The unions “feel they haven’t had a leading role,” said Dean Baker, co-director of the Center for Economic and Policy Research, a Washington organization. They were “hugely important” for Obama’s election “so it’s not unreasonable for them to think they’ll have a lot of input into his economic appointees.”

Foreign Policy

Biden’s focus on labor may help define his agenda. As chairman of the Senate Foreign Relations Committee, he had a pivotal role in shaping U.S. foreign policy. In the Obama administration, he will have to cede some of that ground to Hillary Clinton, the secretary of state nominee.

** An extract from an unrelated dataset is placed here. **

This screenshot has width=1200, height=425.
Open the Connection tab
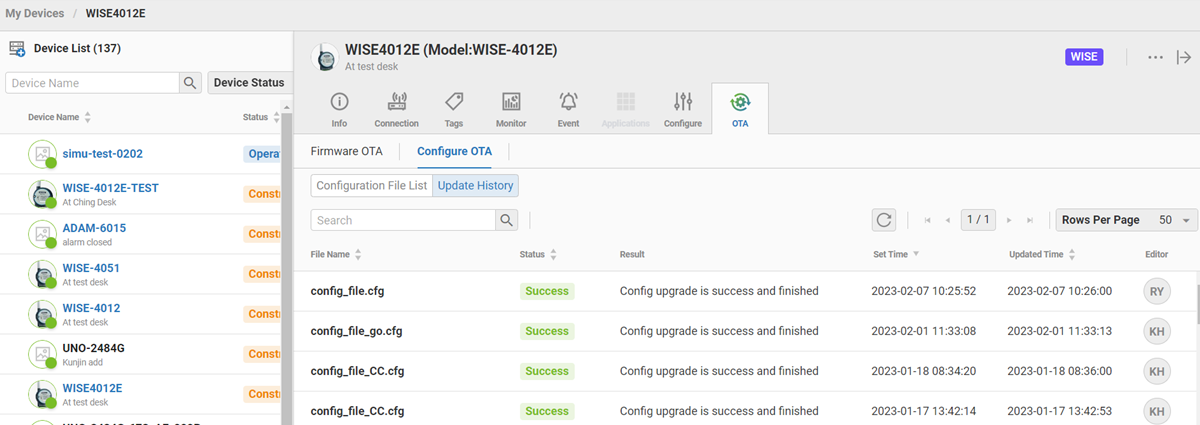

Unions spent more than $80 million supporting Democrats during the election and were crucial in helping Obama woo older, white working-class voters.

Now, Biden, 66, is signaling his commitment to these backers. Yesterday, he appointed Jared Bernstein, a scholar of income inequality and a labor advocate, to the newly created position of chief economic adviser to the vice president.

Summers and other Obama advisers such as Christina Romer, the nominee to head the Council of Economic Advisers, will focus on the financial crisis, particularly macroeconomic policy and market regulation, leaving a void on labor issues.

Leo Gerard, president of the United Steelworkers of America, said he and other union leaders have warned the Obama team about the need for labor to be heard.

‘Real Economy’

“We need people that are going to be advising the president who have real-life experience in making things and understanding what the real economy is like,” Gerard said.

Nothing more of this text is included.